Jetsonnano 2gb custom model live inference?

Hey Team NVIDIA,
I have recently been using a jetson nano 2gb for model deployment. I have converted a custom model (pose estimation application) from Pytorch to onnx and .trt and am trying to run a live inference on the jetson nano.

model reference:

I used the following documentation to convert an onnx model to .trt format and it works on random tensors
> TensorRT/4. Using PyTorch through ONNX.ipynb at master · NVIDIA/TensorRT · GitHub

However, I want to run a live inference using one of the formats and am not able to find a simple working code example from the repo. I have seen it is possible to load some of the existing models mentioned in the repo below but how can you do the same for a custom model. Some guidance or sample code would be helpful. Thanks
GitHub - dusty-nv/jetson-inference: Hello AI World guide to deploying deep-learning inference networks and deep vision primitives with TensorRT and NVIDIA Jetson.

Hi @mukesh.narendran, the models that I run with jetson-inference poseNet are from this project: https://github.com/NVIDIA-AI-IOT/trt_pose

I have not used other custom models with it, and doing so would likely require addition pre/post-processing code to support your model.
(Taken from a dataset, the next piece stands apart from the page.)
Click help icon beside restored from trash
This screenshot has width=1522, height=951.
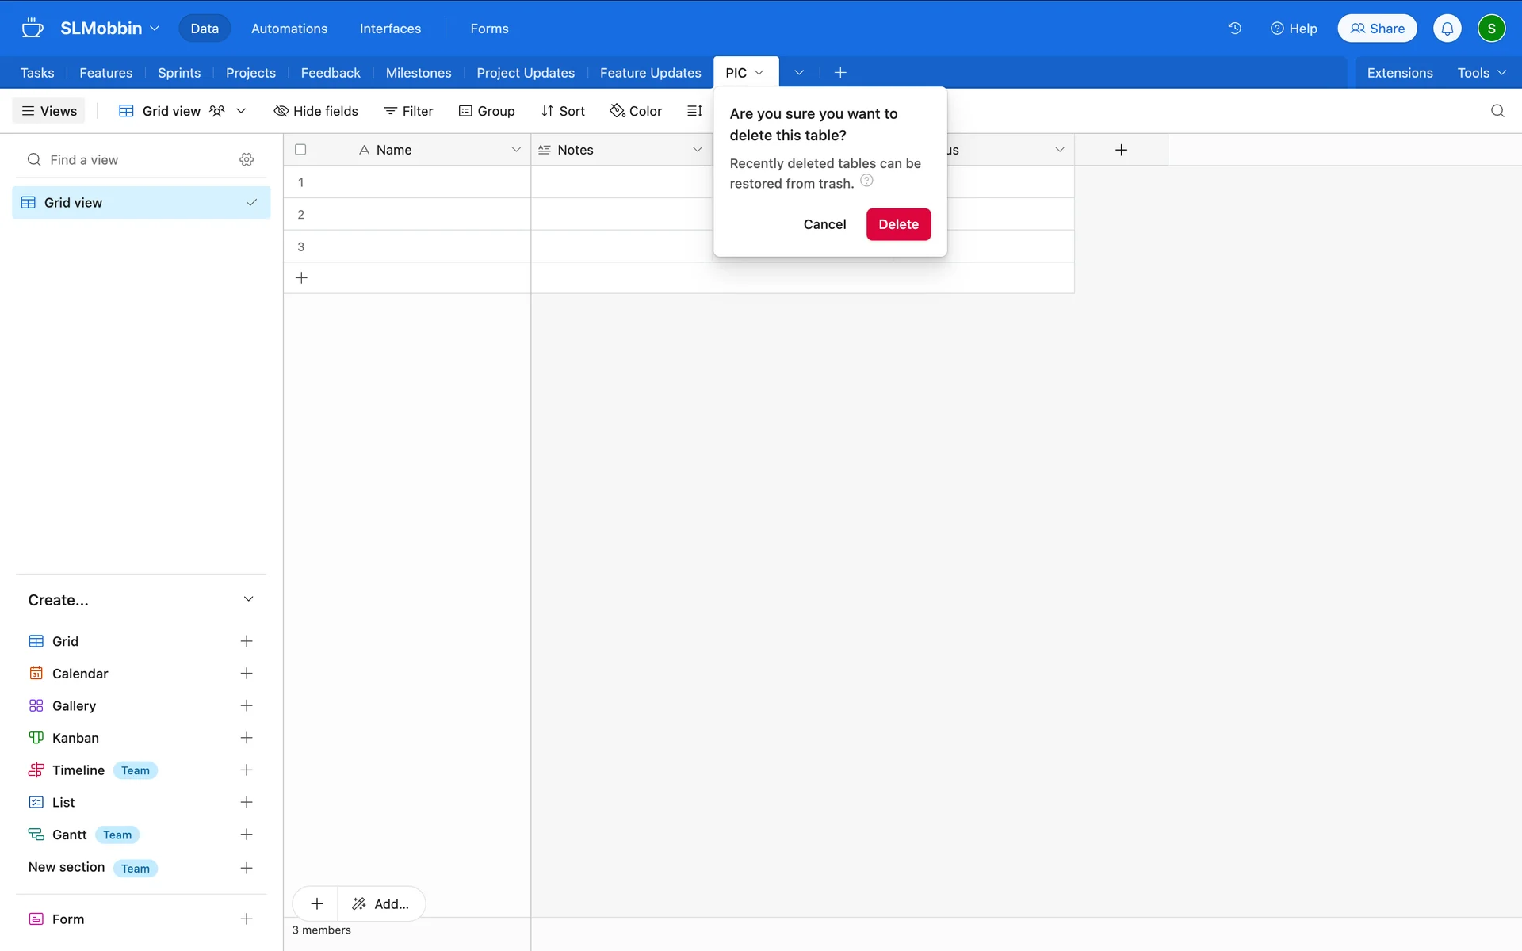(x=866, y=181)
Alternatively, you may want to try torch2trt tool which you can integrate directly with your PyTorch scripts to accelerate your model with TensorRT without much changes.

1 Like

Hey, thanks for getting back and also the great tutorials online. I have come across this repo and tried to use torch2trt with my model and the jetson is stuck for a long time. So I tried to use some sample code from the torch2trt website just as a starter and fails to convert and returns:
Segmentation fault (core dumped

import torch
from torch2trt import torch2trt
from torchvision.models.alexnet import alexnet

# create some regular pytorch model...
model = alexnet(pretrained=True).eval().cuda()

# create example data
x = torch.ones((1, 3, 224, 224)).cuda()

# convert to TensorRT feeding sample data as input
model_trt = torch2trt(model, [x])
torch.save(model_trt.state_dict(), 'alexnet_trt.pth')

I have managed to convert my model into .trt via onnx format but when i use opencv or jetson utils to run a live inference to the model it exits. How can I overcome this issue?
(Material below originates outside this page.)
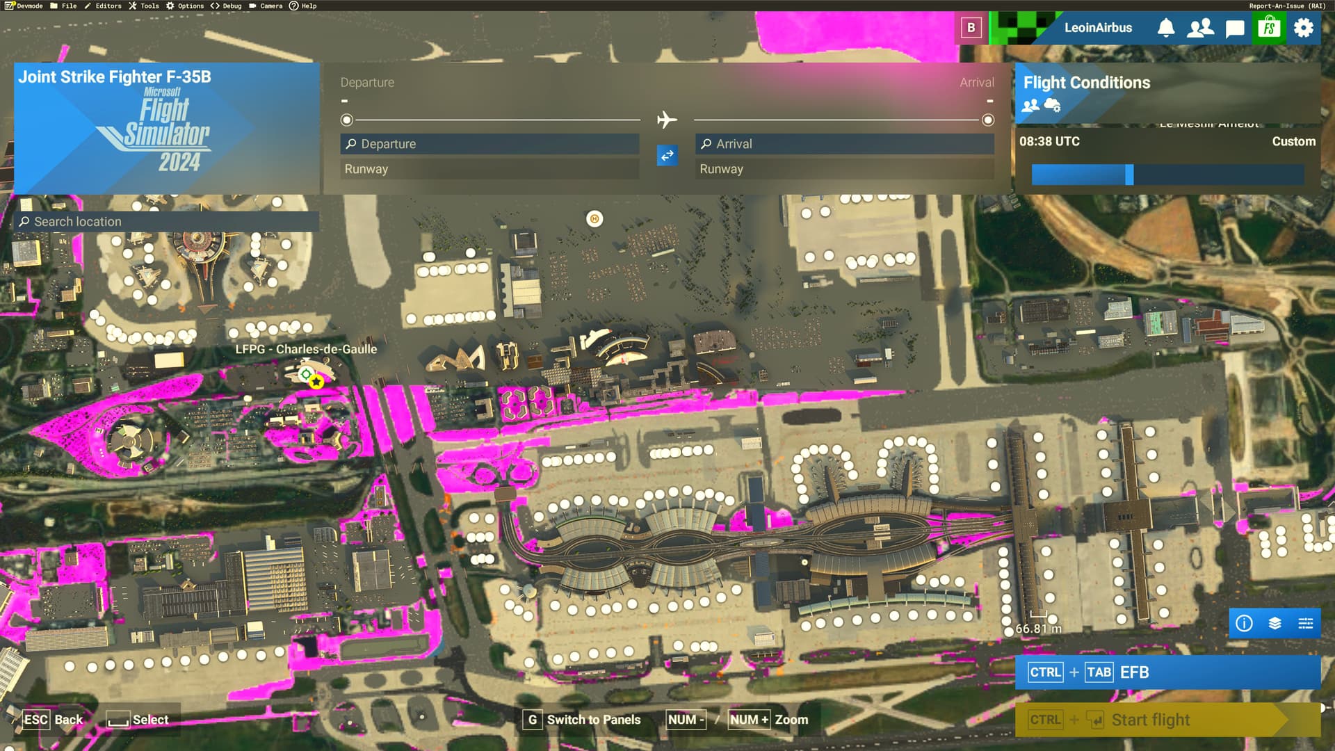Image resolution: width=1335 pixels, height=751 pixels.
Task: Open the FS Marketplace shopping bag
Action: [x=1269, y=28]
You would need to modify jetson-inference to use the pre/post-processing that your model expects. In my experience, there can be significant post-processing for pose estimations models. It may be easier for you to just use something like the ONNX Runtime, and use your existing Python application to do the pre/post-processing.

Do you mean the onnx runtime via cuda? I have a working onnx solution and tried it on a ras pi 4GB but it’s slow. Also tried running PyTorch directly via cuda on the jetson nano and it failed

ex: my model takes in a tensor(1, 3, 256, 192) and outputs a tensor(1, 18, 48, 48) and then takes the max values in the heatmap and thresholding. If i have to put this an onnx model through the detectnet example (or pose estimation model) how can I modify the jetson inference? I did not find much documentation online though on how to do?

Yes, if you set the ONNX backend to CUDA while running it on Jetson, it should be faster.

Your model is a pose estimation model, so it wouldn’t run through detectnet. Since your model is of a different architecture, you would need to modify the pre/post-processing here:

It’s not documented because I don’t support arbitrary pose estimation models in jetson-inference.

1 Like

Hey dusty_nv,
I used a stacked hour glass this time and converted it into onnx cuda, tensor RT and torch2trt and was successfully able to do it by running a random input tensor (1,3, 256, 256) through the model for 50 epochs and it took 0.025 s per epoch. The problem arises when I call the inference with the camera (below code/OpenCV) and try to pass in the image the terminal stops showing a ram too low problem:

How can I call a live camera via jetcam on the terminal (references would help)? Thanks

import jetson.inference
import jetson.utils

net = stacked hourglass() #example
camera = jetson.utils.videoSource("csi://0")      # '/dev/video0' for V4L2
display = jetson.utils.videoOutput("display://0") # 'my_video.mp4' for file

while display.IsStreaming():
	img = camera.Capture()
        #preprocessing done here ...
	detections = net(img) # passing in the image to model
	display.Render(img)

Have you tried disabling ZRAM and mounting swap, and if needed disabling the GUI? You can try these suggestions:

If those don’t provide enough reduction in memory, since you are on Nano 2GB you may need to use a less complex model.

1 Like

This topic was automatically closed 14 days after the last reply. New replies are no longer allowed.